Jadeando, aparté las manos de un tirón. Había visto una buena ración de magia moroi, pero nada parecido a esto.

—¿Qué… qué es lo que me ha hecho?

Ella me dedicó de nuevo aquella extraña sonrisa.

—Vuelve a tu dormitorio, Rose. Rondan muchas cosas malas por aquí fuera. Nunca sabes qué es lo que puede estar detrás de ti.

Yo todavía estaba mirándome las manos.

—Pero…

Alcé la mirada hacia ella y por primera vez noté las cicatrices que tenía a ambos lados de la frente, como si alguien la hubiera arañado allí. Ella me guiñó el ojo.

—Yo no diré nada sobre ti si tú tampoco hablas de mí.

Regresé de golpe al presente, un tanto alterada por el recuerdo de aquella noche extraordinaria. Jesse, mientras tanto, me estaba contando algo sobre una fiesta.

—Tienes que soltarte la correa esta noche como puedas. Vamos a ir a ese lugar del bosque sobre las ocho y media. Mark ha pillado algo de hierba.
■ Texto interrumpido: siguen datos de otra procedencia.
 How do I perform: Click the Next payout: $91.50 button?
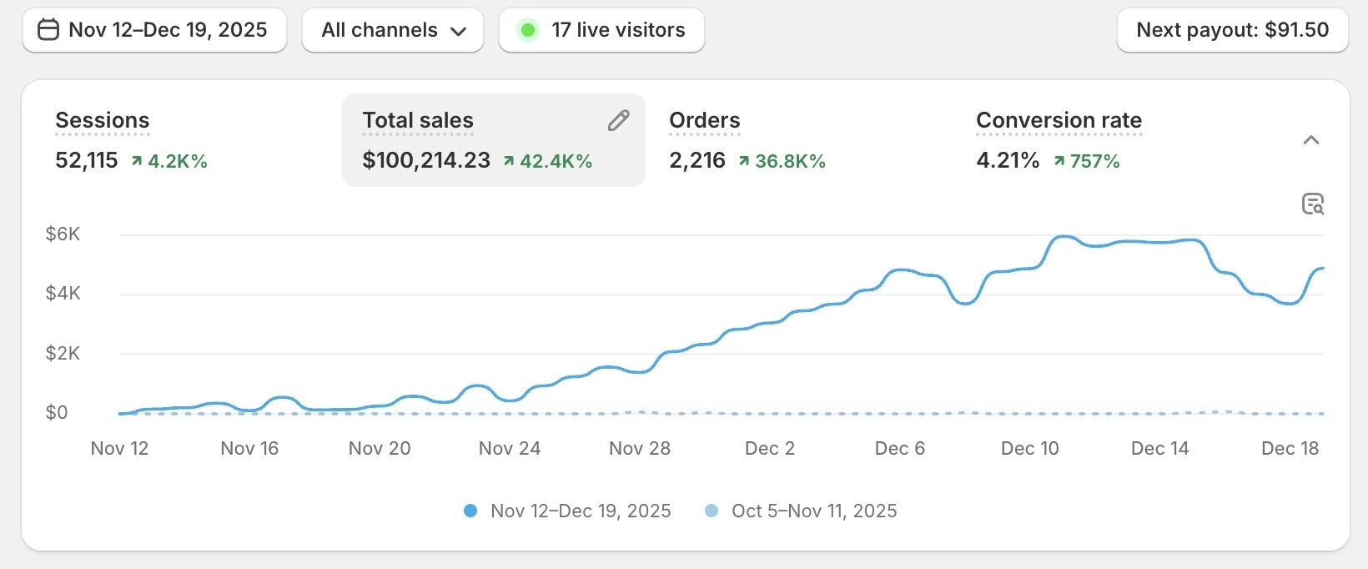pyautogui.click(x=1232, y=31)
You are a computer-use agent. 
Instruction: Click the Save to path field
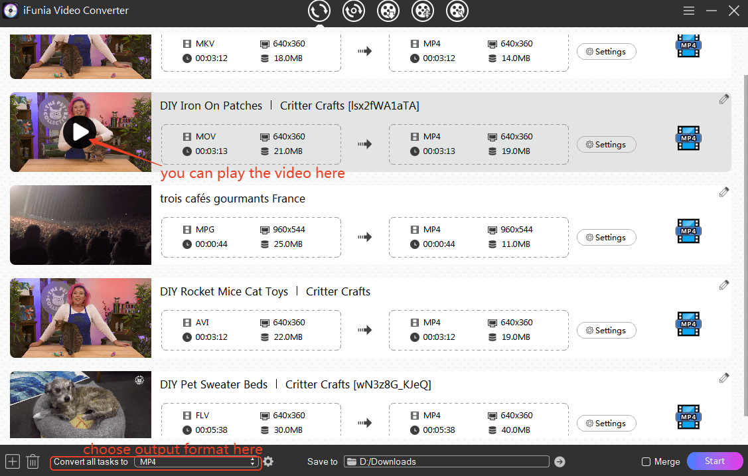447,462

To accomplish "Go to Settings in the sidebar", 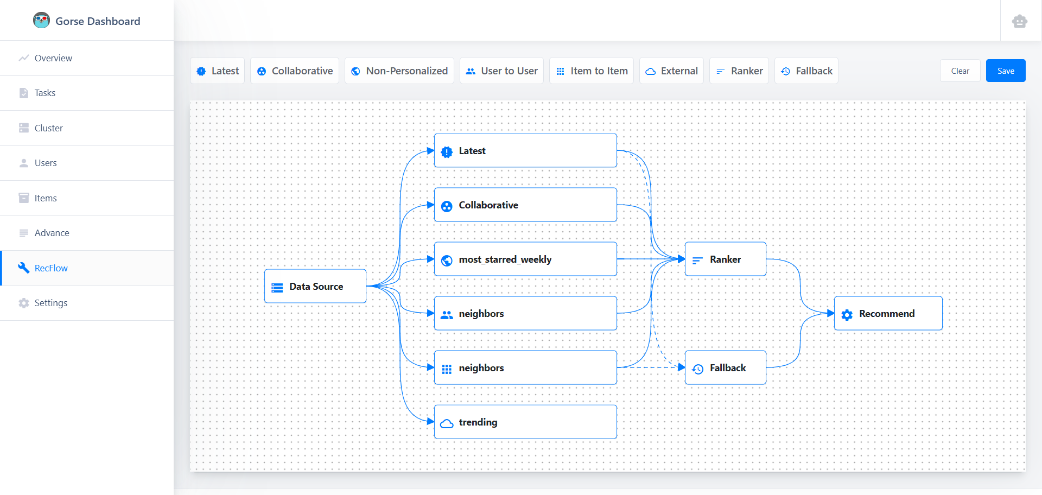I will pos(51,303).
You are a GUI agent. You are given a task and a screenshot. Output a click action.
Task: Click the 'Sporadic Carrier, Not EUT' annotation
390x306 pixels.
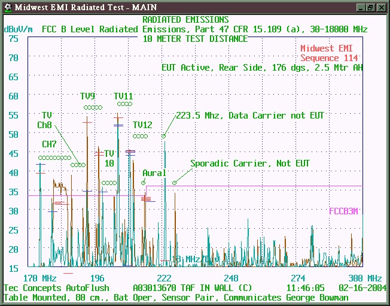pos(250,163)
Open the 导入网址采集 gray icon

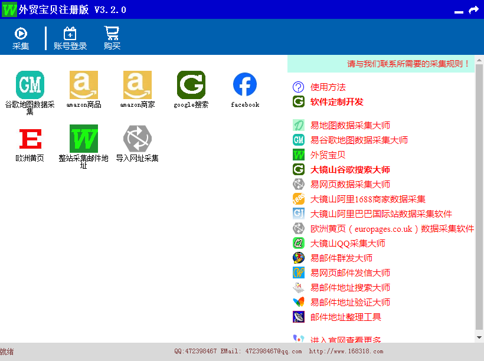coord(138,139)
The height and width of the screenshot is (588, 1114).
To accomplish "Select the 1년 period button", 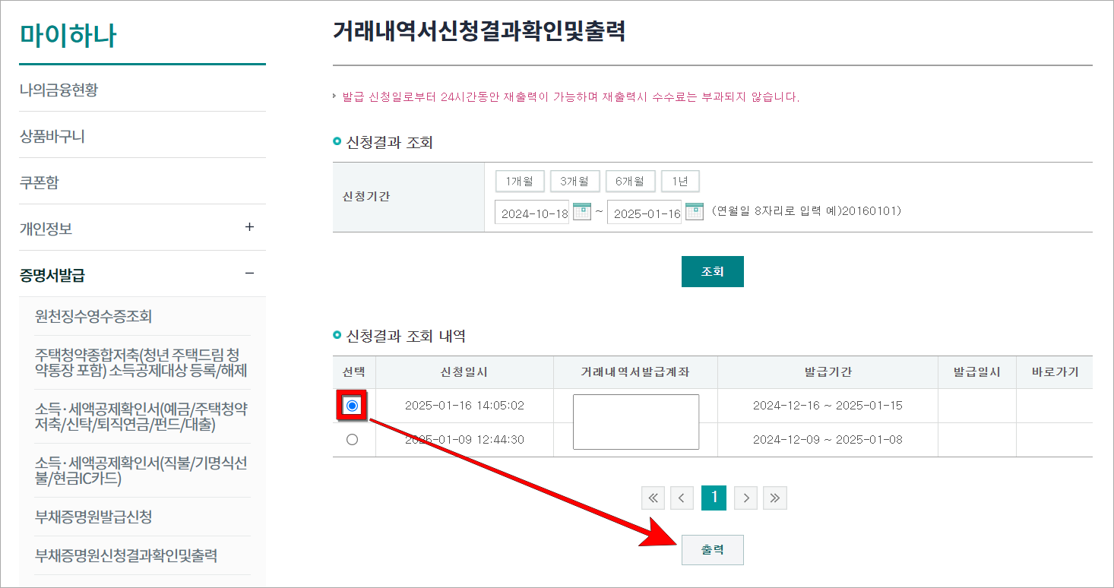I will [679, 181].
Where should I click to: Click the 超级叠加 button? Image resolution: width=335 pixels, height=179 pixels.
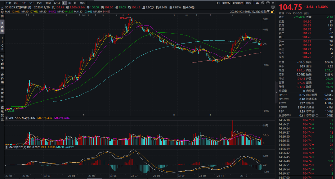238,3
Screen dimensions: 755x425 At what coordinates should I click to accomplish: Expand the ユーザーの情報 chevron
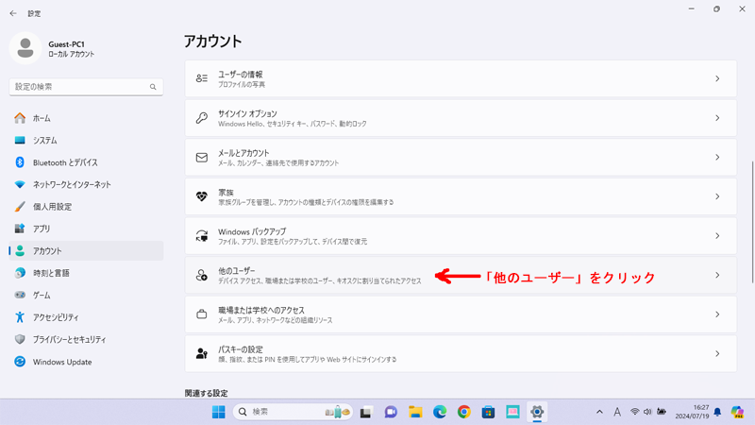tap(717, 79)
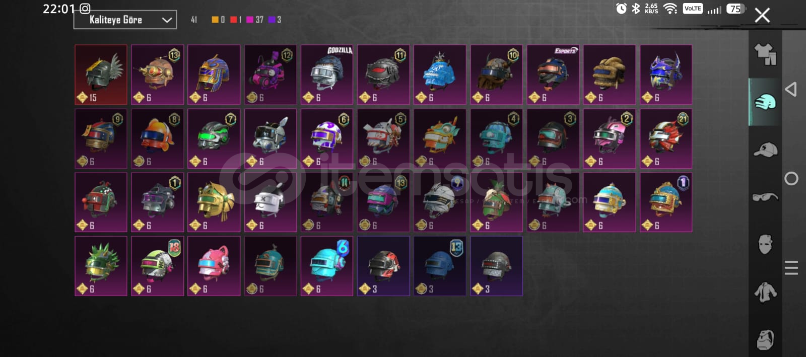Open the clothing outfit category icon

765,54
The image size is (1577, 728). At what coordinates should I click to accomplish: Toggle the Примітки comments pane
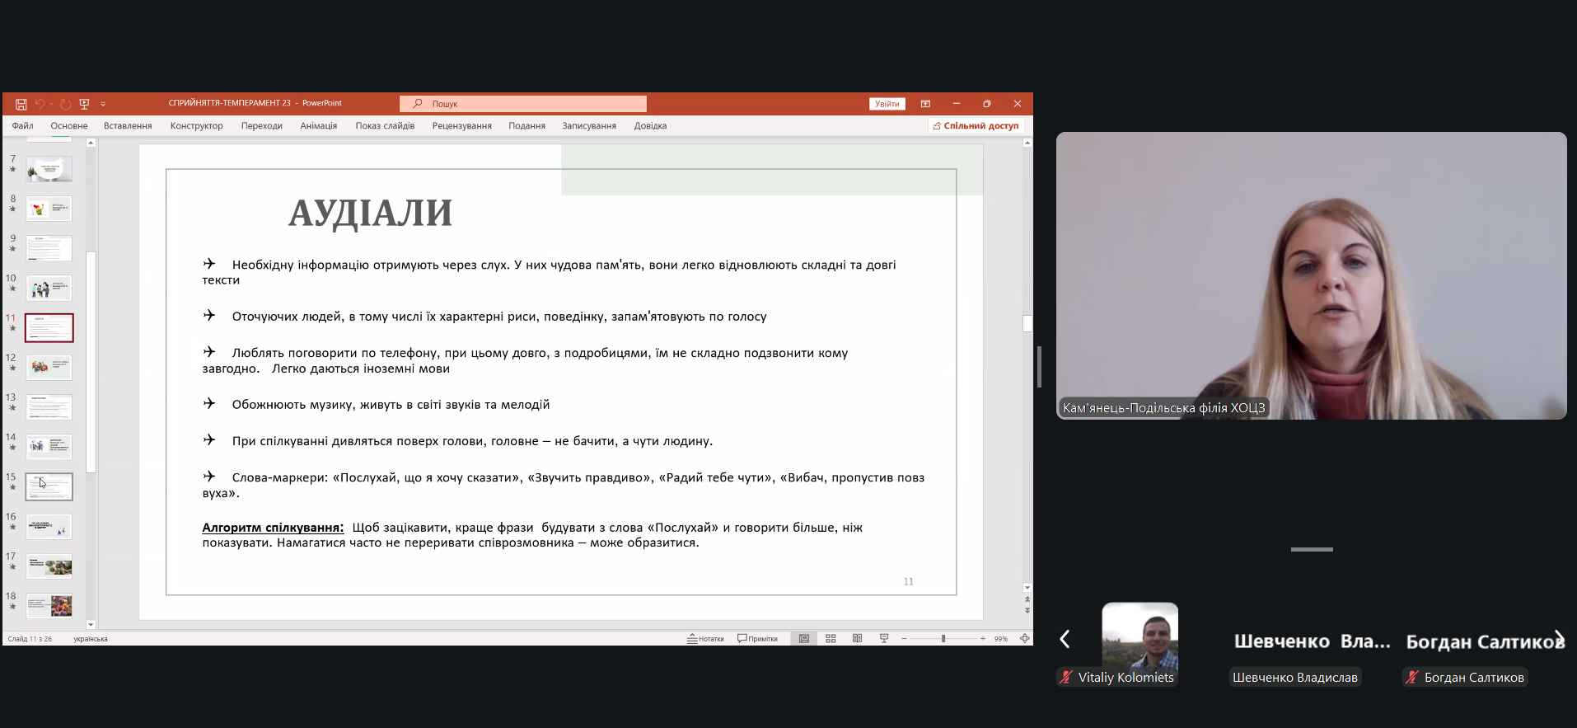(757, 639)
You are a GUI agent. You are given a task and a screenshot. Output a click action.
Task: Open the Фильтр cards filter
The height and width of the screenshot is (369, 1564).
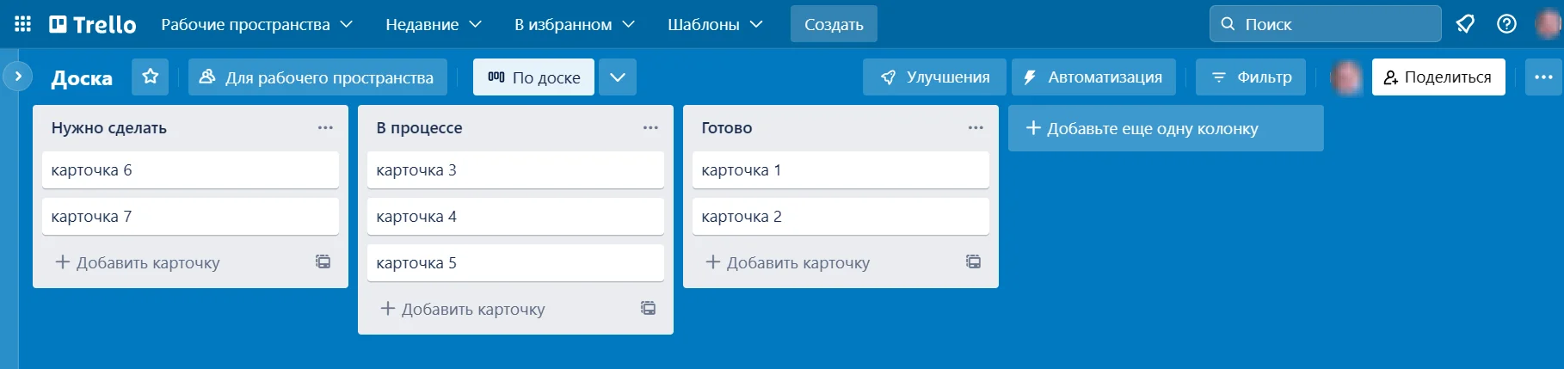[1251, 77]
Yo suspiré con nostalgia, lamentando verme obligada a contener el estremecimiento que me provocaba el recuerdo de la señora Karp.

—Esa correa no me la puedo soltar. Me toca el carcelero ruso.

Él me soltó el brazo, con aspecto molesto y se pasó la mano por el pelo de color bronce. Ay, Dios. No poder salir con él era una condenada pena. Tendría que apañármelas algún día.

—¿No te rebajan la condena por buen comportamiento? —bromeó él.

Yo le devolví lo que consideré una sonrisa seductora mientras me sentaba en mi asiento.

—Sí, claro —le contesté, hablando ya de espaldas a él—. Lo harían si alguna vez hubiera sido buena.